The women are asking for financial damages and an emergency injunction ahead of the Mountain West Women's Volleyball Tournament, which starts in Las Vegas on November 27th.

They want San Jose State senior outside hitter Blaire Fleming, a biological male who is transitioning to female, to be banned from traveling to the tournament.

The plaintiffs include SJSU co-captain Brooke Slusser and a former assistant coach at the school, along with at least one player from the four Mountain West schools that have forfeited a combined six games to San Jose State this season, all in protest of the transgender issue.

The schools include Boise State, the University of Nevada, Reno, Utah State and Wyoming.

Fleming's high-speed spikes have hit several female opponents in the face this year.
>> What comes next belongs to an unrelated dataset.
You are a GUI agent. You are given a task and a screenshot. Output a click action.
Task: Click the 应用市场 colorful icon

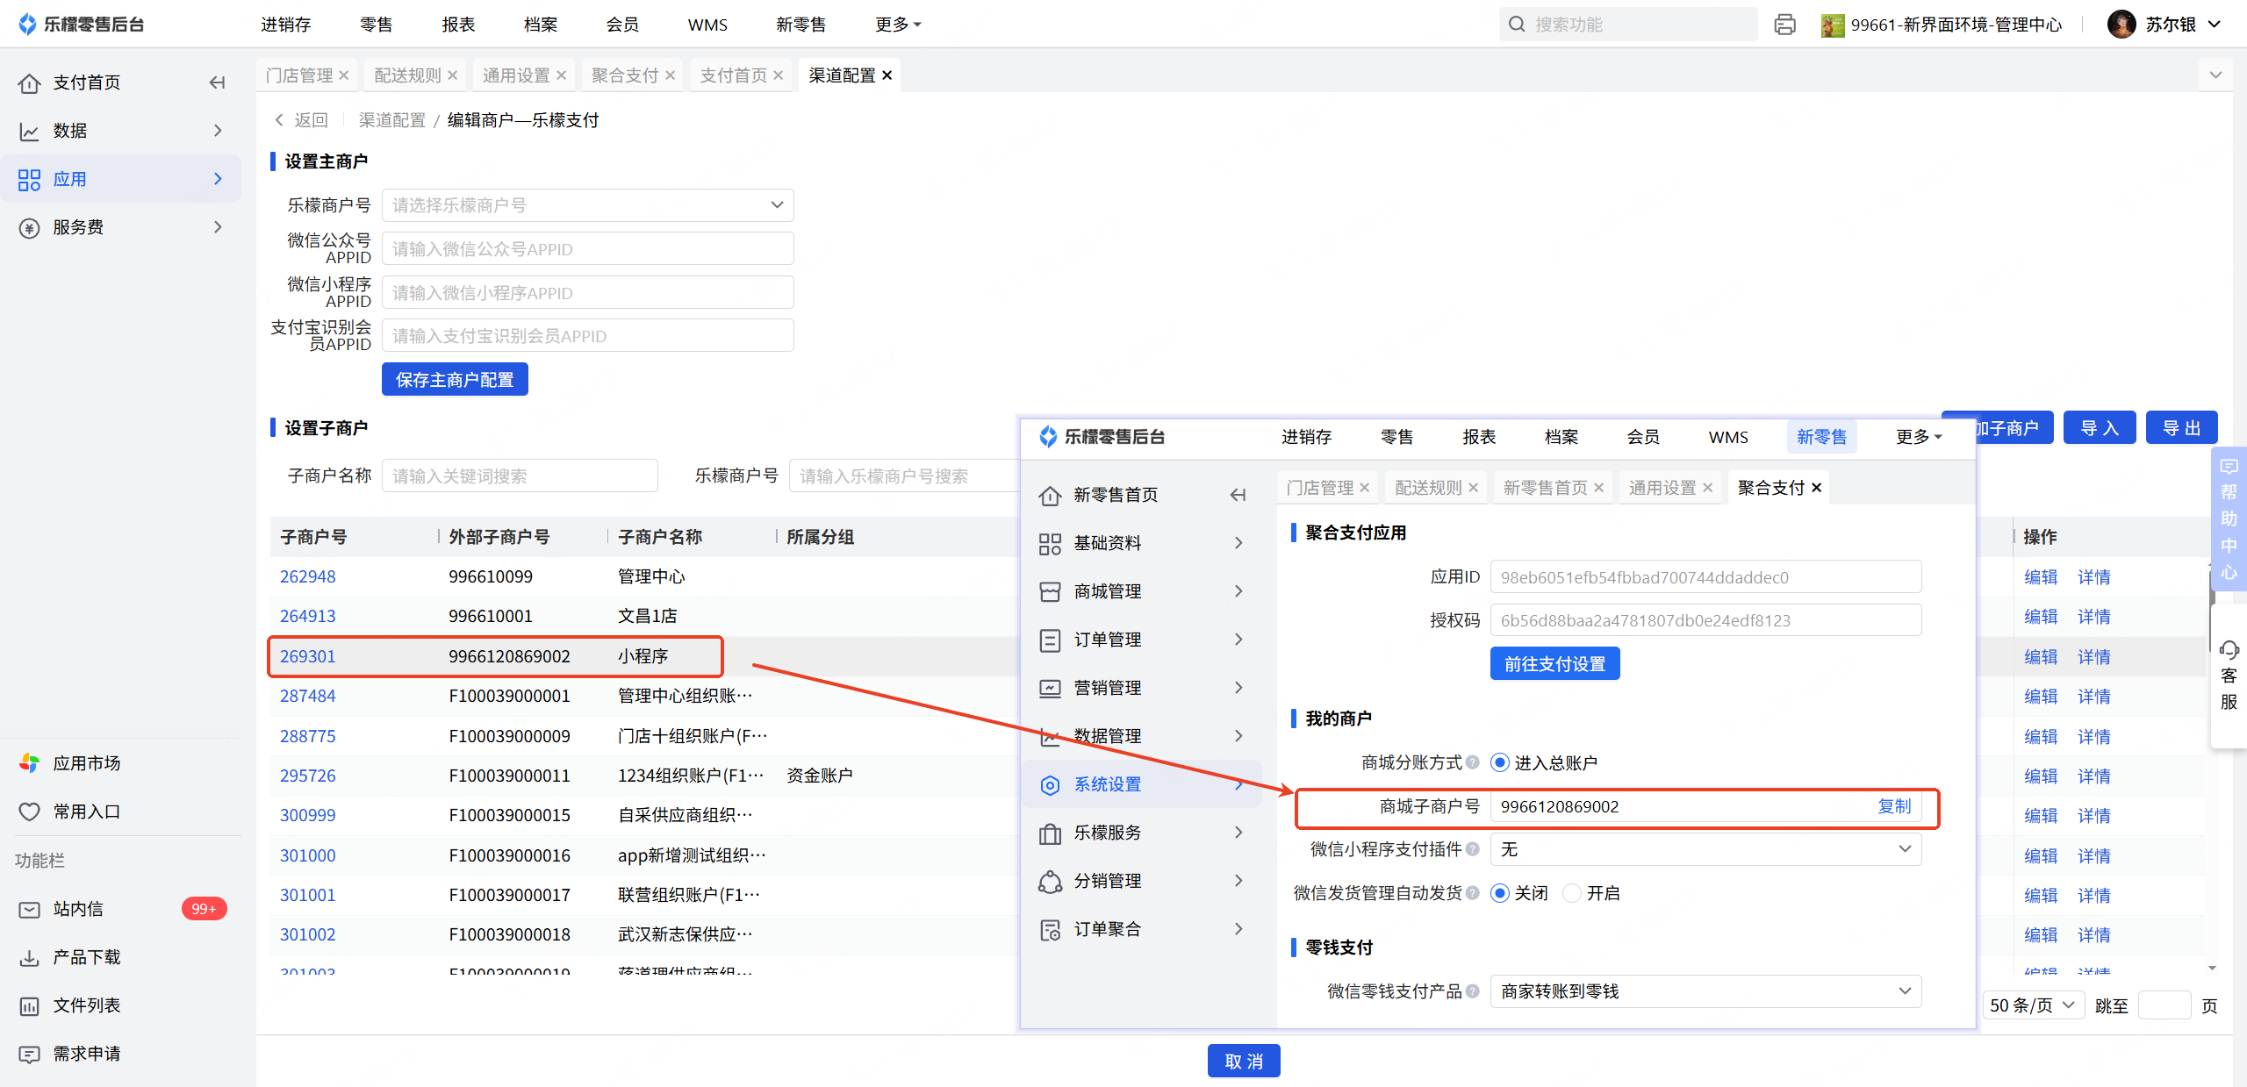[x=30, y=763]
"If you're wondering why teams are forfeiting against @SJSU, here's the reason. Last night another woman was smashed in the face by a kill from a man posing as a woman. It's unfair, unsafe, and regressive, yet our ‘leaders’ remain silent," Riley Gaines, the host of OutKick's "Gaines for Girls" podcast tweeted Friday morning.

Reem Alsalem, the UN Special Rapporteur on Violence Against Women and Girls, sums up the situation well, in a report she will be presenting to the UN General Assembly next week. Alsalem concludes, “Sports have functioned on the universally recognized principle that a separate category for females is needed to ensure equal, fair and safe opportunities in sports. Multiple studies offer evidence that athletes born male have proven performance advantages in sport throughout their lives, although this is most apparent after puberty. Undermining the eligibility criteria for single-sex sports results in unfair, unlawful and extreme forms of discrimination against female athletes on the basis of sex.”

San Jose State has thus far declined to address the gender identity of any of its players.